Memoir: Rooms

The kitchen is calling me again.

Wash me.
“I’m too tired right now.”
No, you’re just too lazy.
“Fine.”

I shouldn’t complain. My husband scooped me up, so to speak, from borderline poverty and set me in a world of comparative ease.

I was struggling, for sure. I’d made a mess of my life. I’ve been to college for years, but never graduated. I gave up custody of my kids to my ex-husband years ago, and never forgave myself. I’m a self-styled “loser.” I pay my bills and have a decent job – I’m a lab assistant at the hospital – so I kept other people away for their own safety.
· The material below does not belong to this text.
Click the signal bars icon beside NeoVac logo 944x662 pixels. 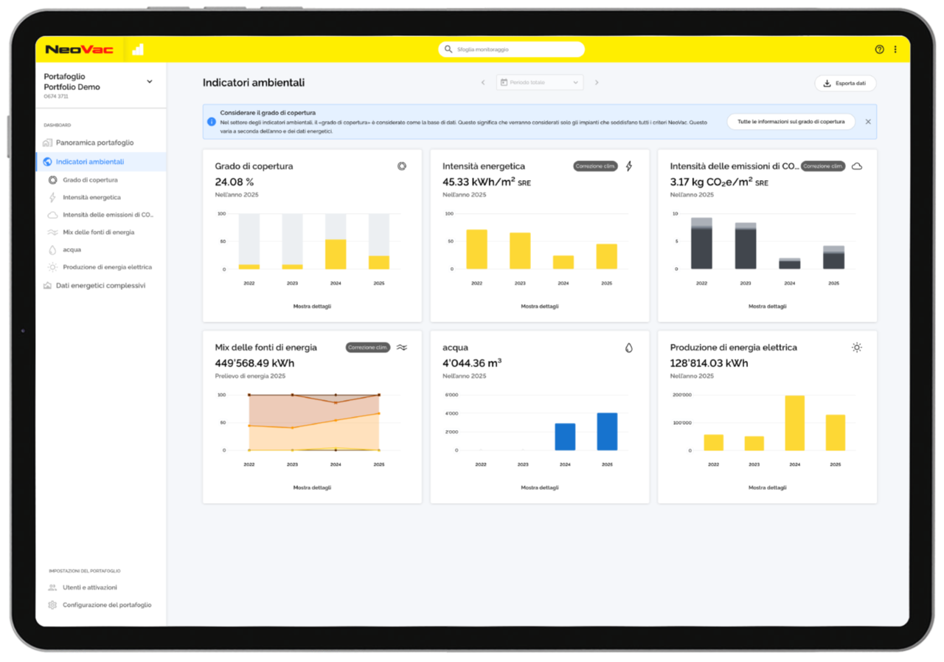click(138, 49)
“Save yourself!” I cautioned them. “This woman bears a sorrow you cannot fathom.”

Sean fought through the hazy fog of resistance that no one else had ever made it through. I hadn’t made it easy.

So I do our dishes.

The truth is, I’m struggling still. I’m working much too hard for much too little pay. I sweat buckets every hour that I work at the hospital. Grizzly homeless men – mostly veterans – whine and plea, looking for shortcuts and handouts. Handcuffed felons are wheeled in by guards and put in my care. The poor and the hopeless fill up the waiting room and the hallway outside, waiting for their turn to have their blood drawn and results sent to charity clinics, the VA, and Medicaid physicians. They all seem to smell like onions and bus fumes. When I go home after 9 hours, I smell like this, too. It’s the odor of hopelessness and toil. We’re all in this together, now.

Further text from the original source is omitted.